** Records shown follows **
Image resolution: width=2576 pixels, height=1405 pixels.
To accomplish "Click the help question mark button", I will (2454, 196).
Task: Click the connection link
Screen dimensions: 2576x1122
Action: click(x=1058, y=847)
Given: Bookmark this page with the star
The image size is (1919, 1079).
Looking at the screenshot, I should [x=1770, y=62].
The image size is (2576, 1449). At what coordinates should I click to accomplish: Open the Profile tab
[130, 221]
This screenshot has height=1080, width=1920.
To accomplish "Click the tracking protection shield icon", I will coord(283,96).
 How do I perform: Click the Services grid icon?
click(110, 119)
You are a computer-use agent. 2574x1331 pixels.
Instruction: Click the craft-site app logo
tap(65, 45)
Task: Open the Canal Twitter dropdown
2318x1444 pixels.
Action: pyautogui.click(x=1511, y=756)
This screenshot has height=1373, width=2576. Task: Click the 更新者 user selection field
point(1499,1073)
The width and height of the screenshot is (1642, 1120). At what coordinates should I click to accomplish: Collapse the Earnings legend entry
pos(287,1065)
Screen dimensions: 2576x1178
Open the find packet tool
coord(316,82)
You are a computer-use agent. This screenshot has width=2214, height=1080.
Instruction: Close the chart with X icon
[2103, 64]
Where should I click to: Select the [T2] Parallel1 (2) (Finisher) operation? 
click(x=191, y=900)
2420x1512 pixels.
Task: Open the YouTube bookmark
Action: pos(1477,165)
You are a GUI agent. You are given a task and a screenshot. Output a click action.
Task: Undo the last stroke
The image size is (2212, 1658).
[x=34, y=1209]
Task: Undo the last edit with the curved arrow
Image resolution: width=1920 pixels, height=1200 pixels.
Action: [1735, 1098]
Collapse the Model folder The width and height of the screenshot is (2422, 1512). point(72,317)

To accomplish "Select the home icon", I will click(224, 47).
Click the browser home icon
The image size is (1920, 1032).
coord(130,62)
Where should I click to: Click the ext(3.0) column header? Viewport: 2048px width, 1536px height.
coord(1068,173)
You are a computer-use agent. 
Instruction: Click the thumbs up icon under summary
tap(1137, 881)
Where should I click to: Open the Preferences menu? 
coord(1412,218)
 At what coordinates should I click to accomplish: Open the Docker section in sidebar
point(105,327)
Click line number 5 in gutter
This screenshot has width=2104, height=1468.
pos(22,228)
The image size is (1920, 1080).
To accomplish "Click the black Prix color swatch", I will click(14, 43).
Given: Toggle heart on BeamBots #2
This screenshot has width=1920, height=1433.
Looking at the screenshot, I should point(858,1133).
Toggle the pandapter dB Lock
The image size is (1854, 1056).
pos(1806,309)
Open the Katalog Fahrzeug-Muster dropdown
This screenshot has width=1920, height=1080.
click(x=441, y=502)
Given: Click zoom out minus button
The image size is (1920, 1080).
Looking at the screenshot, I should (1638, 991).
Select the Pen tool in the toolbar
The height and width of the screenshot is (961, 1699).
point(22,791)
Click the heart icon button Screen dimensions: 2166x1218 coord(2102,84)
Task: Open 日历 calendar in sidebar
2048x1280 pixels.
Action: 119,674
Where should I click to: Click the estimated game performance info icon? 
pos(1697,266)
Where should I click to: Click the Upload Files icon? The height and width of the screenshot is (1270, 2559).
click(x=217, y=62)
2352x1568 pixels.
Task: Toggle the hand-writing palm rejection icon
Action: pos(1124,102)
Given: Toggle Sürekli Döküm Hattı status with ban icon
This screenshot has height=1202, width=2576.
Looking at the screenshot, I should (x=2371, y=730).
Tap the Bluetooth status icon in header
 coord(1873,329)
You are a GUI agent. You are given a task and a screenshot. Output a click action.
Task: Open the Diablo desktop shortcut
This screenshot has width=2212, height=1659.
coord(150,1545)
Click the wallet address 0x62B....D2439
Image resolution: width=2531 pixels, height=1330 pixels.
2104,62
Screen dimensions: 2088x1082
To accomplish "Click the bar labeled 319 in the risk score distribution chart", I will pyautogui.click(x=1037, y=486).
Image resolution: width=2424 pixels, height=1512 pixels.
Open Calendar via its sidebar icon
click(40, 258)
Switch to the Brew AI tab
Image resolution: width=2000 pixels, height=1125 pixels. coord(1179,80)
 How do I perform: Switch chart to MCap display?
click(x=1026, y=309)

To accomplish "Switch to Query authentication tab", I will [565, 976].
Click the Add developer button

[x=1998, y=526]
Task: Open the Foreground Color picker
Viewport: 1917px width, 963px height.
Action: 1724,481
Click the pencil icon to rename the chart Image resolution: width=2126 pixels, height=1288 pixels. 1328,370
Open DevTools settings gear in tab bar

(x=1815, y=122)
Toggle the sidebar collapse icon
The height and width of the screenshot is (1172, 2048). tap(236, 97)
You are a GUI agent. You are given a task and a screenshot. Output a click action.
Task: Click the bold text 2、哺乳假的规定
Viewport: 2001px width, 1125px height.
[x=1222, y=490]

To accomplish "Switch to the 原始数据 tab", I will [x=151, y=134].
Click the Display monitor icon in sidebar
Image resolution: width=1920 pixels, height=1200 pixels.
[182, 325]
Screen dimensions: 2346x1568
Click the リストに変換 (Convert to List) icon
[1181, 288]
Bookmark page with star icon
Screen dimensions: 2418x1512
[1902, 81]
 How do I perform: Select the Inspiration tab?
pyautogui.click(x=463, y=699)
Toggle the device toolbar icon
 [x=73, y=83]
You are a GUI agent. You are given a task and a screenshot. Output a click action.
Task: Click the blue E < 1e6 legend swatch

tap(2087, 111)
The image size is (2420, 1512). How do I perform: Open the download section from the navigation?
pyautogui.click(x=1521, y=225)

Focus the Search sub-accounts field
** End of Records shown **
Task requirements. Word for word, restate the entries from the first line to the line that has "Screen dimensions: 2576x1178", both included, and nothing else.

Exercise answer.
Image resolution: width=2576 pixels, height=1405 pixels.
To accomplish "Click the help question mark button", I will (2454, 196).
Task: Click the connection link
Screen dimensions: 2576x1122
Action: click(x=1058, y=847)
Given: Bookmark this page with the star
The image size is (1919, 1079).
Looking at the screenshot, I should [x=1770, y=62].
The image size is (2576, 1449). At what coordinates should I click to accomplish: Open the Profile tab
[130, 221]
This screenshot has height=1080, width=1920.
To accomplish "Click the tracking protection shield icon", I will coord(283,96).
 How do I perform: Click the Services grid icon?
click(110, 119)
You are a computer-use agent. 2574x1331 pixels.
Instruction: Click the craft-site app logo
tap(65, 45)
Task: Open the Canal Twitter dropdown
2318x1444 pixels.
Action: pyautogui.click(x=1511, y=756)
This screenshot has height=1373, width=2576. Task: Click the 更新者 user selection field
point(1499,1073)
The width and height of the screenshot is (1642, 1120). At what coordinates should I click to accomplish: Collapse the Earnings legend entry
pos(287,1065)
Screen dimensions: 2576x1178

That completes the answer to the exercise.